Written request:
Answer these from the forum thread on learning the violin:
(a) For about how many years has the person who started the thread been playing guitar?
(b) Which two guitar strings does Midi Bear say the violin lacks?
(c) Besides the violin, which string instrument does Tweek say sounds fun?

# Advice please?



## ~secret~ (Aug 21, 2008)

I've been thinking of learning to play to violin for a while now, but I'm 17. Is it too late to become good at it? I've been playing guitar for about 7-8 years now and I think I might be able to try at least. What do you think?


----------



## Midi Bear (Aug 21, 2008)

Well, violin is just EADG. Basically like guitar without B and e. So as long as you can get used to the new positioning of fingers and different techniques, I'd say you could almost easily take up violin. Try to start out playing what you know on guitar that just uses EADG and see how it goes.


----------



## Ty Vulpine (Aug 22, 2008)

I'd say go for it. ^^


----------



## Grimfang (Aug 22, 2008)

Go for it! It's never too late to start anything. It may take a bit of practice to get to somewhere around where you want to be, but it doesn't take that long if you keep at it. Plus, aspiring multi-instrumentalists definitely get extra awesome points.


----------



## Midi Bear (Aug 22, 2008)

Grimfang said:


> aspiring multi-instrumentalists definitely get extra awesome points.


Yay! I have extra awesome points. =D


----------



## ~secret~ (Aug 24, 2008)

Grimfang said:


> Go for it! It's never too late to start anything. It may take a bit of practice to get to somewhere around where you want to be, but it doesn't take that long if you keep at it. Plus, aspiring multi-instrumentalists definitely get extra awesome points.



Awesome points? Nice. I'll tell how the whole thing goes, then you can decide just how many awesome points I get.

But I think David might sue.


----------



## Tweek (Sep 3, 2008)

It's never too late to get good at playing an instrument...they wouldn't have music colleges like Julliard or Berkley otherwise...I wish you a lot of luck, string instruments are awesome and I wish I had the motivation to pick one up. Double bass sounds fun to me, but I think that the violin is probably the most expressive and beautiful out of them.


----------



## Hyashi (Sep 3, 2008)

Tweek said:


> ...but I think that the violin is probably the most expressive and beautiful out of them.

Entries shown:
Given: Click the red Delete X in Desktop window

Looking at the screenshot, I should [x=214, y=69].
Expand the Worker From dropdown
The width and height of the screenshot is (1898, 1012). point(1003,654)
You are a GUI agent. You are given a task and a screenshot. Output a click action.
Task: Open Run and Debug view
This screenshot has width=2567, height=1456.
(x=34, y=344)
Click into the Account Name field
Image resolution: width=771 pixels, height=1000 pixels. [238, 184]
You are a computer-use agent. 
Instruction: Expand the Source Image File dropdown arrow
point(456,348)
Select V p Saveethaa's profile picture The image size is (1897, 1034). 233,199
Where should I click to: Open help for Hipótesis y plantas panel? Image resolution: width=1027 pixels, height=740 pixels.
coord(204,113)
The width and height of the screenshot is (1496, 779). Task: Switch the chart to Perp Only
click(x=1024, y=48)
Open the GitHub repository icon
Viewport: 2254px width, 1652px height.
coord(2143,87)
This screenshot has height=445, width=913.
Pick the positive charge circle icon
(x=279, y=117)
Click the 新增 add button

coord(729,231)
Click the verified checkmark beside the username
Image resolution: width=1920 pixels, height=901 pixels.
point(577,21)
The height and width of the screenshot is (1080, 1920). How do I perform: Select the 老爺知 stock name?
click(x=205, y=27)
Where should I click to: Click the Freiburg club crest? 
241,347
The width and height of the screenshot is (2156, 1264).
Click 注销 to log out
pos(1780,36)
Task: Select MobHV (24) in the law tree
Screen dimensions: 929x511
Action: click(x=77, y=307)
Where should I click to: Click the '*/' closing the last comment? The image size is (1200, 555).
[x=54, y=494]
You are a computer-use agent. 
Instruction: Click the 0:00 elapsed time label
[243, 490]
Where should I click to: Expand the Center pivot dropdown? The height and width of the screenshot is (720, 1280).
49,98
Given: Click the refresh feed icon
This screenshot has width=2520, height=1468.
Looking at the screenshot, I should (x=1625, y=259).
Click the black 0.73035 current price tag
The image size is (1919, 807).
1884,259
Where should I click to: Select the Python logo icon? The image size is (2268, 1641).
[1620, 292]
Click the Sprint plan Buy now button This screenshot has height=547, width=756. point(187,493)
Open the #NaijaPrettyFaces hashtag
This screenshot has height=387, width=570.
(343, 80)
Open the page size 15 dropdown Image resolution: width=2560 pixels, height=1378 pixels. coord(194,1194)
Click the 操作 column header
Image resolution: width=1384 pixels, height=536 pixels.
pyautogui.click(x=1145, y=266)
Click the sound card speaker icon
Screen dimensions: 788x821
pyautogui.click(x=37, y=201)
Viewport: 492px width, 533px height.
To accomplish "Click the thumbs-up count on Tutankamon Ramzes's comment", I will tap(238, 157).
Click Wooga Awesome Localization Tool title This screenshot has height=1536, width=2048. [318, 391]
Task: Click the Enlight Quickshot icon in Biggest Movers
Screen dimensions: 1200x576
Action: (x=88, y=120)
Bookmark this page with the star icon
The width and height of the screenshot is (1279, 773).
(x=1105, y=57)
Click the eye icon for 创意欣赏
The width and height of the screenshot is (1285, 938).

Result of this task:
(a) About 7-8 years.
(b) B and e.
(c) Double bass.